The cost of cybersecurity breaches is continuing to rise, emphasizing the need for higher education institutions to invest in incident response teams.
The cost of a breach has increased across industries, but in the education sphere, per capita costs of data breaches have reached $166 — above the overall average of $148, according to a report on IBM and Ponemon’s “2018 Cost of a Data Breach” study.
While this information is likely alarming to some administrators, IBM researchers found institutions that invested in a solid incident response team saved a significant amount of money, reducing costs per capita by $13.
“While most organizations recognize the increasing need to adapt and respond to endpoint security, many are still stuck in don’t-let-me-get-attacked mode,” according to “The Cybersecurity Insight Report,” by CDW. “But today,” it continues, “sophisticated threats need a sophisticated response in terms of technology and strategy that embraces endpoint protection without stifling mobility.”
Ready Response Teams for the Internet of Things
As higher education institutions continue to move toward deeper integration of the Internet of Things, IT teams should prepare for increased threats to their campus networks.

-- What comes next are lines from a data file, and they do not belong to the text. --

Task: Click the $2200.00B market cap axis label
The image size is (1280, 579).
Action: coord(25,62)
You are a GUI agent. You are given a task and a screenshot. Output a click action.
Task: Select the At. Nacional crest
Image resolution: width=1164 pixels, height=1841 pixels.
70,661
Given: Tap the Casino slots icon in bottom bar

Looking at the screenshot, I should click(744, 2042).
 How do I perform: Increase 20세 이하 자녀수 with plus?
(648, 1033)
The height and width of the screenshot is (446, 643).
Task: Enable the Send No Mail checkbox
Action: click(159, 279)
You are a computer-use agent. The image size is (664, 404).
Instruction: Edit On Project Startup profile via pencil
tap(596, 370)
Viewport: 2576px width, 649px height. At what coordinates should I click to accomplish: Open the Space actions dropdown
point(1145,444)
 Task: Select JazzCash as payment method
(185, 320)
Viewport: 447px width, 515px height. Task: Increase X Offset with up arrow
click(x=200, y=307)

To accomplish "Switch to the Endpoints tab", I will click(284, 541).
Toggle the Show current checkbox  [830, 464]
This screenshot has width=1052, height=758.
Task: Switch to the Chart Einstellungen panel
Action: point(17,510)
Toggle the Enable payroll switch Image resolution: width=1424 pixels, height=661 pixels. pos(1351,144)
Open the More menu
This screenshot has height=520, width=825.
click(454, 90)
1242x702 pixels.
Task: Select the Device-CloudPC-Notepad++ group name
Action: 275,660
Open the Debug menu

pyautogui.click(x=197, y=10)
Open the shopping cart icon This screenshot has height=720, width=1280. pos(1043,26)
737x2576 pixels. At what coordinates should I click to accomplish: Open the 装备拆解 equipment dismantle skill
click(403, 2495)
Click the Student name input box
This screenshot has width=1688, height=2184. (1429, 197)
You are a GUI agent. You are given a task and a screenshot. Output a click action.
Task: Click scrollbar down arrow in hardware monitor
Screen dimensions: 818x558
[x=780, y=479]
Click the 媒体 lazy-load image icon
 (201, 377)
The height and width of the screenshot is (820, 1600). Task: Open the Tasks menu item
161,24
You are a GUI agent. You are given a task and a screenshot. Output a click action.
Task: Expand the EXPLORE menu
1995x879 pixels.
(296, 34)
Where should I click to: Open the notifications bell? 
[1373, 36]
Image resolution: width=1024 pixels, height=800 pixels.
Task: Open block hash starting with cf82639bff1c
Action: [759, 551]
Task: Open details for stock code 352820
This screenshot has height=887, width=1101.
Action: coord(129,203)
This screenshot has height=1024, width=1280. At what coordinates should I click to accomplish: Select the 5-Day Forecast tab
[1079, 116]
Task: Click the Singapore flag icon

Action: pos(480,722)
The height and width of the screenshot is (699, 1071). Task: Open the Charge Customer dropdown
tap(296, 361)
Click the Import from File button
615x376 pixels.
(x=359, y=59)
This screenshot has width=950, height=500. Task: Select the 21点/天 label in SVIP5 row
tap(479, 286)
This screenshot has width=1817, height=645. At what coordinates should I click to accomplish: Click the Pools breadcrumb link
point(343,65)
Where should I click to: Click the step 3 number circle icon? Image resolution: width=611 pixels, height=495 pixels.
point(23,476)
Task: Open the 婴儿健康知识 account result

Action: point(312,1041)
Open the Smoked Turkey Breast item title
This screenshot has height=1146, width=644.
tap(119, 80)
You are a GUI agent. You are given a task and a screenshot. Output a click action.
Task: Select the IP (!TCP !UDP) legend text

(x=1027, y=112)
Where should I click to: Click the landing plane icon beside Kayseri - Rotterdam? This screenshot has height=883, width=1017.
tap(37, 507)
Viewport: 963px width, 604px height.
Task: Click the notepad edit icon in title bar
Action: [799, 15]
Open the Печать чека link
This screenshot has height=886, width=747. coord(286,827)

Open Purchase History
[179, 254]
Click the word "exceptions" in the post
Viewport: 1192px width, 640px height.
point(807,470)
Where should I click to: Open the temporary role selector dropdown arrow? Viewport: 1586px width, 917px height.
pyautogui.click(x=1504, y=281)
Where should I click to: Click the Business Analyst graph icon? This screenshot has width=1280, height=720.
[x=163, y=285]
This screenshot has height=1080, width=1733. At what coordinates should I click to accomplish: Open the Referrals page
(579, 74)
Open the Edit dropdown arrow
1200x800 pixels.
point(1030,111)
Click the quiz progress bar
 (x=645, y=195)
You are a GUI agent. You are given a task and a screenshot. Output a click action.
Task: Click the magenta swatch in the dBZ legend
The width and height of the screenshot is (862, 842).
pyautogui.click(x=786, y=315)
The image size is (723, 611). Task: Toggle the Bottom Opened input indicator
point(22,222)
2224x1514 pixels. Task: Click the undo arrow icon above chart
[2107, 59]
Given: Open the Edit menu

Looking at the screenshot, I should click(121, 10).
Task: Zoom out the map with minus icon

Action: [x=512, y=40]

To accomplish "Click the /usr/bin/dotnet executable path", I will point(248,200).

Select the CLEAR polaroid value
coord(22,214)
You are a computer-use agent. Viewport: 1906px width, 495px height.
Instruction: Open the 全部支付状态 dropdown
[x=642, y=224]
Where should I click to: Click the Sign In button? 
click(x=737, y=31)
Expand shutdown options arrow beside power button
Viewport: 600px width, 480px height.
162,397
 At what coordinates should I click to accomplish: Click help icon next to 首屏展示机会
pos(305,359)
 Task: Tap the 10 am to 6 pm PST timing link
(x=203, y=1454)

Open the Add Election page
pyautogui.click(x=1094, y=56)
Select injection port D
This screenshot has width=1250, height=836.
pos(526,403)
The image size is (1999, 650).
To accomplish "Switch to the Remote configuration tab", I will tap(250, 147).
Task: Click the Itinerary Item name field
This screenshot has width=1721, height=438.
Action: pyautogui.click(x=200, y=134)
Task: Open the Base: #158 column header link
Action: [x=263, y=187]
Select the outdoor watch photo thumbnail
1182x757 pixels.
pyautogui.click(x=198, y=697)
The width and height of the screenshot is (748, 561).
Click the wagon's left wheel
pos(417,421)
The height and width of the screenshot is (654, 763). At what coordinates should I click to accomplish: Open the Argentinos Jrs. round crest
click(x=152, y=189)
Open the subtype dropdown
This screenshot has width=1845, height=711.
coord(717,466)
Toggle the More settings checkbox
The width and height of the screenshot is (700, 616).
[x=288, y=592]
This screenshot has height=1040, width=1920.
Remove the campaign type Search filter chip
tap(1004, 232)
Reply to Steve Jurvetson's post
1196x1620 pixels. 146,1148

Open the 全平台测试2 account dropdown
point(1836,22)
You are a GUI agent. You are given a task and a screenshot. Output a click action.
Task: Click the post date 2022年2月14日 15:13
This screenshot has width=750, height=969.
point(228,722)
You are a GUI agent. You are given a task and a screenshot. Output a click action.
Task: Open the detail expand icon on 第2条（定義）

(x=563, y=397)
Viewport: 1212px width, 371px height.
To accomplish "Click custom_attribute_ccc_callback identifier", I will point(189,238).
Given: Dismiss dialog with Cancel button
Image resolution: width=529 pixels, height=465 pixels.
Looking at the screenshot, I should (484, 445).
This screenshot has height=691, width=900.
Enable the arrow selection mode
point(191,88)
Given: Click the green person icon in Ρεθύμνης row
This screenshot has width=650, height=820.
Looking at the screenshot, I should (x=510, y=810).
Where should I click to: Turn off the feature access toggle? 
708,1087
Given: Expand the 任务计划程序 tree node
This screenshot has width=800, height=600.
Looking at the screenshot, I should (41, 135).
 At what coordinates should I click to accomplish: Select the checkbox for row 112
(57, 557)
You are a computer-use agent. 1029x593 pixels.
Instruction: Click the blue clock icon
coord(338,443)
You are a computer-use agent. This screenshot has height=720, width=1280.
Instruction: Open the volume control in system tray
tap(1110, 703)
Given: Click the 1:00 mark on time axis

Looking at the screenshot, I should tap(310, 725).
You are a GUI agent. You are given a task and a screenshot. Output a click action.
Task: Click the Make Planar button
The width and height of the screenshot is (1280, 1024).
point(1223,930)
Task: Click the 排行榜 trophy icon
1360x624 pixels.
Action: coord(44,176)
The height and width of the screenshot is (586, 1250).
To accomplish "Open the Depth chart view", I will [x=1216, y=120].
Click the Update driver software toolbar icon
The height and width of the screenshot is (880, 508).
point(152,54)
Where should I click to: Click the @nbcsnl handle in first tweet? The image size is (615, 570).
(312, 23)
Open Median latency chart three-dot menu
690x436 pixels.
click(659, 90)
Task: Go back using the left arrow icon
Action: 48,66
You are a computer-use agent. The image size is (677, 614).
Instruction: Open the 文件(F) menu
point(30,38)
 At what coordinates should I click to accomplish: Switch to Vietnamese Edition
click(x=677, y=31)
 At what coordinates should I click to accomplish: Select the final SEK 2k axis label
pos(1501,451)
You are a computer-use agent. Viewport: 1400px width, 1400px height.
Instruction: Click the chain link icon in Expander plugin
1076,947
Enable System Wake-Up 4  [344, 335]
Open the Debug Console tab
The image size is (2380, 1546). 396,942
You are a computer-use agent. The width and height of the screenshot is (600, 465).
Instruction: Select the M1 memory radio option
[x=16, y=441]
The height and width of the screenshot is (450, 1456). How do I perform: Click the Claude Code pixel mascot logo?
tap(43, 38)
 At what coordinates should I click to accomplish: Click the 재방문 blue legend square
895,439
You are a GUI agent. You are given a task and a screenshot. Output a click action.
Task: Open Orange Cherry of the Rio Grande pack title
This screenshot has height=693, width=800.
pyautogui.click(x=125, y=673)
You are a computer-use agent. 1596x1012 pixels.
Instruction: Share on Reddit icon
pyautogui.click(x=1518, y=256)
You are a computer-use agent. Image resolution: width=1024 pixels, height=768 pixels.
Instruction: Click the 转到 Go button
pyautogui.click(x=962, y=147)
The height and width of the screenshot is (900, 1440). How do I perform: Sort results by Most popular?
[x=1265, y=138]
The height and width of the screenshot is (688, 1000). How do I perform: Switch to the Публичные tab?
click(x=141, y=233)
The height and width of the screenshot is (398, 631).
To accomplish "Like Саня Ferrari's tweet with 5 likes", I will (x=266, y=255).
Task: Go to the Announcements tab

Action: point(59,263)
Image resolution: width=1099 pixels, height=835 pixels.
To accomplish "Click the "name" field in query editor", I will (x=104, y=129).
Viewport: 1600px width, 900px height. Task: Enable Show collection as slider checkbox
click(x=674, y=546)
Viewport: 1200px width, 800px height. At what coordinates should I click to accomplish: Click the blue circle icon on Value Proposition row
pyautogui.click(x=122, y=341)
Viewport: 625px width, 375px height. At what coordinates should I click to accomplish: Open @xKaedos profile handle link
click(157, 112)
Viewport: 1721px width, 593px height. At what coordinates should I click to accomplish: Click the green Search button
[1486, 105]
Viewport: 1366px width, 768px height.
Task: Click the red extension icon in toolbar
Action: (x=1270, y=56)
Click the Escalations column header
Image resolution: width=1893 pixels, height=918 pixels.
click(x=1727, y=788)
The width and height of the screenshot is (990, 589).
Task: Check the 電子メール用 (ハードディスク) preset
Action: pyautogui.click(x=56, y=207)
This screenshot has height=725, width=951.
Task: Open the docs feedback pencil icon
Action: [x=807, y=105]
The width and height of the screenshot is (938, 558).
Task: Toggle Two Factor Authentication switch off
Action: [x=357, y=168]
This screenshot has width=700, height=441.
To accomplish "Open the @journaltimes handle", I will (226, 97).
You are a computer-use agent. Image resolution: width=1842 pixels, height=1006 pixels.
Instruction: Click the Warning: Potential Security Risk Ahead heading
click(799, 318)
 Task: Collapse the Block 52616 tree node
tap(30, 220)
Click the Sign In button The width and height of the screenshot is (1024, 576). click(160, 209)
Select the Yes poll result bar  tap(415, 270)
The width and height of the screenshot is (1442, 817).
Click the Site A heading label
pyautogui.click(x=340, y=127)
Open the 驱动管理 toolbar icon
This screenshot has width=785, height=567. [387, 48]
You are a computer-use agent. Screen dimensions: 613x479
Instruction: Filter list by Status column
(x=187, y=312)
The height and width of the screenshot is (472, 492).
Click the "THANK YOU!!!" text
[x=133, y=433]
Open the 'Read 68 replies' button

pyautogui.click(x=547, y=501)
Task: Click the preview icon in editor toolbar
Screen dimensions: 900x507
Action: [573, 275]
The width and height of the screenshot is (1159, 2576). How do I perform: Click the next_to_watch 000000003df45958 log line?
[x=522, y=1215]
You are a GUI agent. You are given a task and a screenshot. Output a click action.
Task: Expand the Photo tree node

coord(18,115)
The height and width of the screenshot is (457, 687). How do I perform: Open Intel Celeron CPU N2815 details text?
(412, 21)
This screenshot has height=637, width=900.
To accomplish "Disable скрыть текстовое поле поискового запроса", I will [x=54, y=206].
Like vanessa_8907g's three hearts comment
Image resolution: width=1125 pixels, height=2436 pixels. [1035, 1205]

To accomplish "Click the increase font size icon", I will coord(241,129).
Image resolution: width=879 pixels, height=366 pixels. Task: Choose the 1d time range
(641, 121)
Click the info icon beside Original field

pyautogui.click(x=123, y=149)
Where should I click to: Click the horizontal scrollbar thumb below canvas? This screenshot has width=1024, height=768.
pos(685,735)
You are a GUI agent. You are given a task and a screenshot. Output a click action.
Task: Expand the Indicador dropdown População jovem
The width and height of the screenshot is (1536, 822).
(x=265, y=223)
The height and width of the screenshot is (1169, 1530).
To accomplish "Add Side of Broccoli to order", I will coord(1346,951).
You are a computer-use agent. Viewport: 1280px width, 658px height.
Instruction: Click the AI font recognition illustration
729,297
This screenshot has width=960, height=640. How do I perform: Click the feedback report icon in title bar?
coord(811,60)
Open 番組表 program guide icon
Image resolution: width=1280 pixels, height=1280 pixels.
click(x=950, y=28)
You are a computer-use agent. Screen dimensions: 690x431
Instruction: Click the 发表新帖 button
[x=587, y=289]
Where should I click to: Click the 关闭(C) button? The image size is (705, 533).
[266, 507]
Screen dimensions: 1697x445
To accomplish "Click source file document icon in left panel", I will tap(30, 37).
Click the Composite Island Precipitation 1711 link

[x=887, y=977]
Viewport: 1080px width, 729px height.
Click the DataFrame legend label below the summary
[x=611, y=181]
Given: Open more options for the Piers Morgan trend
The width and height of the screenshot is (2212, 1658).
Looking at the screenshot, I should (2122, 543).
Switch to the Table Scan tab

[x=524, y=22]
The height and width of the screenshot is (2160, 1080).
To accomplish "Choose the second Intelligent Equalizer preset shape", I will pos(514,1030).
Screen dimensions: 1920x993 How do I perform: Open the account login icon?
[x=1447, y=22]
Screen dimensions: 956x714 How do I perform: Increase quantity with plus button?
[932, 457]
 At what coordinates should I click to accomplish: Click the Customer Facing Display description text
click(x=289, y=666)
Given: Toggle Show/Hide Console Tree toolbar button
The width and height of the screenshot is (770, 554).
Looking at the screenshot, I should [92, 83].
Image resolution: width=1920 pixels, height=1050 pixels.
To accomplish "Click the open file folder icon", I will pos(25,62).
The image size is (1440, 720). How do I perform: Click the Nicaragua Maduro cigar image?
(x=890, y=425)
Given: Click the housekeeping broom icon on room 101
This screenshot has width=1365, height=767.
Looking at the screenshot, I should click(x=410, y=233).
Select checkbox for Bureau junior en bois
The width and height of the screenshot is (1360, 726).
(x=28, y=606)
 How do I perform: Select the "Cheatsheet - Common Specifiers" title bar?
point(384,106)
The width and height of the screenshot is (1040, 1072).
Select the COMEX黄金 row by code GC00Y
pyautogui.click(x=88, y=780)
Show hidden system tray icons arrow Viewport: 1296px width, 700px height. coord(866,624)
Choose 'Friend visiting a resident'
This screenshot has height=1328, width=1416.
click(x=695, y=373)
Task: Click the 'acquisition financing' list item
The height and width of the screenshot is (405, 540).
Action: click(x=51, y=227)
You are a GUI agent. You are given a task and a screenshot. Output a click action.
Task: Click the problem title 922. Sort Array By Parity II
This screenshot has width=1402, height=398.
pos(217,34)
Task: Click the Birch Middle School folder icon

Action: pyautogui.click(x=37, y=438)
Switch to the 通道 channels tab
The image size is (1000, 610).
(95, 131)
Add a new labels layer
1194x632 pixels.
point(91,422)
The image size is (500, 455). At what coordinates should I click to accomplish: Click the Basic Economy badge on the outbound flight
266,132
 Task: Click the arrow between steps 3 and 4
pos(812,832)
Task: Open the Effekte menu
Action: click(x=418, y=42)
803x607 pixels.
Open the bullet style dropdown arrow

While the cost of a data breach overall rose from $3.62 million to $3.86 million, organizations that moved to IoT saw an additional increased cost of $5 per compromised record, according to IBM and Ponemon’s report.
This increase in vulnerability can come from IT teams overlooking IoT devices when running security patches —which can be detrimental, as many IoT devices do not have certain built-in security capabilities, according to CDW’s cybersecurity report.
“Without these patches, IoT devices such as embedded sensors can serve as an entry point for hackers to steal confidential data — or worse yet, take over the functioning of critical equipment,” the report warns.To help protect against invaders without compromising an institution's move to IoT, IT teams also must invest in reliable data protection and recovery systems, Mayank Somani, an IBM security consultant, writes.
“This is especially critical given the increasing need to align with data privacy laws, many of which impose steep fines for noncompliance,” says Somani. “Because some regulations afford users the right to demand the erasure of their personal information, this capability must be built into all IoT devices that collect user data.”
Use Automated Security to Boost Protection Capabilities
While universities can regularly update endpoint security software, a new innovation marrying cybersecurity and machine learning has proven to decrease the chance and cost of a breach even more.
At the University of South Carolina, CISO James D. Perry II needed to find a way to protect the 60,000 endpoint devices on the college’s network.
Using FireEye’s automated endpoint security solution, Perry’s team was able to identify and respond to breaches more quickly, according to a testimonial, decreasing the time it took to complete an investigation from eight to two hours per incident.
“Having a tool deployed locally on devices ahead of time, in preparation for an incident, has helped us demonstrate that time and time again the value of the investment,” says Perry.